Additionally, a significant part of local station revenue comes from “retransmission consent fees.”[5] If it opts for retransmission consent, a cable service provider is not required to carry the broadcaster’s channel, but if the cable operator chooses to do so, the broadcaster can demand “retransmission” or rights fees. A large station owner like Sinclair, which operates hundreds of stations, has additional leverage when negotiating retransmission consent fees with a large cable operator like Comcast. Of course, cable companies may pass these fees down in the form of higher prices to consumers. The additional revenue on the broadcaster side may lead to better content, but that will probably come at a higher price for cable service.
ADDENDUM
After reading this post, a former colleague who is very knowledgeable in this area pointed out that there has been some research on the trade-offs of consolidation in two-sided markets and related issues that predates the modern multi-sided market literature.
An early two-sided market analysis by Robert Masson, Ram Mudambi, and Robert Reynolds (1990) shows that competition can sometimes lead to a price increase. Moreover, in the model, competition either makes advertisers better off while making media-consumers worse off or the other way around. An even older related piece by James Rosse (1970) seeks to estimate cost functions in the newspaper industry without cost data. Yet another article concerning the newspaper industry by Roger Blair and Richard Romano (1993), looks at newspaper monopolists, which as the authors point out, nevertheless frequently sold newspapers at below cost. I suspect that the two-sided logic for this to occur is a lot more clear to economists today than it was in 1993.
[1] ATSC is an international, non-profit organization developing voluntary standards for digital television. Member organizations represent the broadcast, broadcast equipment, motion picture, consumer electronics, computer, cable, satellite, and semiconductor industries. See https://www.atsc.org/about-us/about-atsc/.

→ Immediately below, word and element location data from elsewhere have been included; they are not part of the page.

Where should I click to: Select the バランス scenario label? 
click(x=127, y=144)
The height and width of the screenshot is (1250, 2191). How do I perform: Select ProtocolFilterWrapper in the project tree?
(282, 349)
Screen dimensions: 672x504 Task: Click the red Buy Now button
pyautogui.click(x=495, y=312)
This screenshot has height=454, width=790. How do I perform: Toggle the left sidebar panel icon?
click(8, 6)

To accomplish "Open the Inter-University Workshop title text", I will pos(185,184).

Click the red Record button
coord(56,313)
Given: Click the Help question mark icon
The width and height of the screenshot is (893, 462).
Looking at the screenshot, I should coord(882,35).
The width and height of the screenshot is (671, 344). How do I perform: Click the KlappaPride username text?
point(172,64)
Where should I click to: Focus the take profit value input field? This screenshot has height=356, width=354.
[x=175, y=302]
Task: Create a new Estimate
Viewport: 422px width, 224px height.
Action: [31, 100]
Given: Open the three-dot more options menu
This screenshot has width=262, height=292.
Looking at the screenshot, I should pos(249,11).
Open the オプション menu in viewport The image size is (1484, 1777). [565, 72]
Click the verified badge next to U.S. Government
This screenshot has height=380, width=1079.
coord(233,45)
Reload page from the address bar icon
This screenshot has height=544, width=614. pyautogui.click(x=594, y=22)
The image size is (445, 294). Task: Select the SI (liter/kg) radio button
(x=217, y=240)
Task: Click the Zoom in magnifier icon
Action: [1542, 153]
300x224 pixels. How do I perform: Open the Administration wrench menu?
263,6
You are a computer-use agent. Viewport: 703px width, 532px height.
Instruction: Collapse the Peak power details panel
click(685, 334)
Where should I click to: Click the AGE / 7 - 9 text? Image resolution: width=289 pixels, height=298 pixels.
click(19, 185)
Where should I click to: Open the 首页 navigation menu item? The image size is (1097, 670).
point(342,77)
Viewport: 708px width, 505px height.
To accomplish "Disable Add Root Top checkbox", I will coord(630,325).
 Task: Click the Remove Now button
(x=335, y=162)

[2] Other related work includes Filistrucchi et al. (2012) and Song (2013). See Filistrucchi, L., Klein, T. J., & Michielsen, T. O. (2012). Assessing unilateral merger effects in a two-sided market: an application to the Dutch daily newspaper market. Journal of Competition Law and Economics, 8(2), 297-329; Song, M. (2013). Estimating platform market power in two-sided markets with an application to magazine advertising. Available at https://ssrn.com/abstract=1908621.
[3] Note that I have not discussed the impact of merger on the price of advertising. The authors find that the effect on advertising price is indirect: if there is an increase in a newspaper’s circulation price, this will increase the average value to advertisers of that newspaper.
[4] In the words of Tremblay, demand contains an infinite feedback loop because demand for an interaction by platform X is a function of demand for an interaction Y and vice versa.
[5] Commercial stations have a choice between two options with respect to making their programming available to cable and satellite systems. They can exercise “must carry.” If they do this, the cable service provider is required to carry the broadcaster’s primary channel but does not have to pay the broadcaster any rights fees for carrying the channel. Alternatively, cable service providers can exercise “retransmission consent.”